Source: Bocut Film Production

‘Borrowed Time’

Dir: Choy Ji. China. 2023. 93mins

Absent parents are a common trope in Chinese cinema with this recurrent emphasis on ruptured family dynamics facilitating explorations of belonging, dislocation and the struggle to establish individual identities. Focusing on a Guangzhou resident who travels to Hong Kong to find the estranged father who absconded when she was just a child, Choy Ji’s debut feature Borrowed Time weaves its own gentle path through potentially over-familiar territory. Produced under the auspices of venerable Hong Kong director Stanley Kwan, it’s an affectingly restrained rumination on severed ties which delicately blends an observational sensibility with dreamlike flourishes.

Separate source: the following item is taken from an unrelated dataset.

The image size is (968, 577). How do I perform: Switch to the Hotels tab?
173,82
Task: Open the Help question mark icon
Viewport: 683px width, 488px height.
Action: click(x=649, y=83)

A quietly moving emotional odyssey

Borrowed Time is showing in the New Currents strand at Busan following a win for Choi at the Pingyao International Film Festival’s work in progress lab.  This is an ideal festival title which will prompt thoughtful consideration: although not an explicitly political work, its emphasis on a fractured family history that awkwardly bridges mainland China and Hong Kong nonetheless invites metaphorical readings. Beyond the festival circuit, the film’s lovely aesthetic could make it a prime acquisition prospect for speciality distributors or a platform with a keen eye for accessible art-house fare.

When we first encounter Mak Yuen-ting (Lin Dongping), she is attending a countryside gathering with her future in-laws. As they pick lychees, Yuen-ting seems entirely welcome in their company, but the manner in which she asks fiancée Ngai (Sunny Sun) not to leave her side during such occasions indicates a certain anxiety regarding family situations. Back in the city, she drops in on her mother Chau-kuen (Pan Jie), who is winding down her accountancy career.

Small talk about Yuen-ting’s impending nuptials leads to the matter of her father, who not only racked up heavy debts but actually had another family in Hong Kong. Neither daughter or former partner have had much contact with him in 30 years, although a 1995 trip to Hong Kong gave Chau-kuen the chance to watch him from a distance. Yuen-ting ends up visiting Hong Kong to find him, which also enables her to catch up with childhood friend Yuseng (Eddy Au-yeung), an anthropologist who is currently based in the city.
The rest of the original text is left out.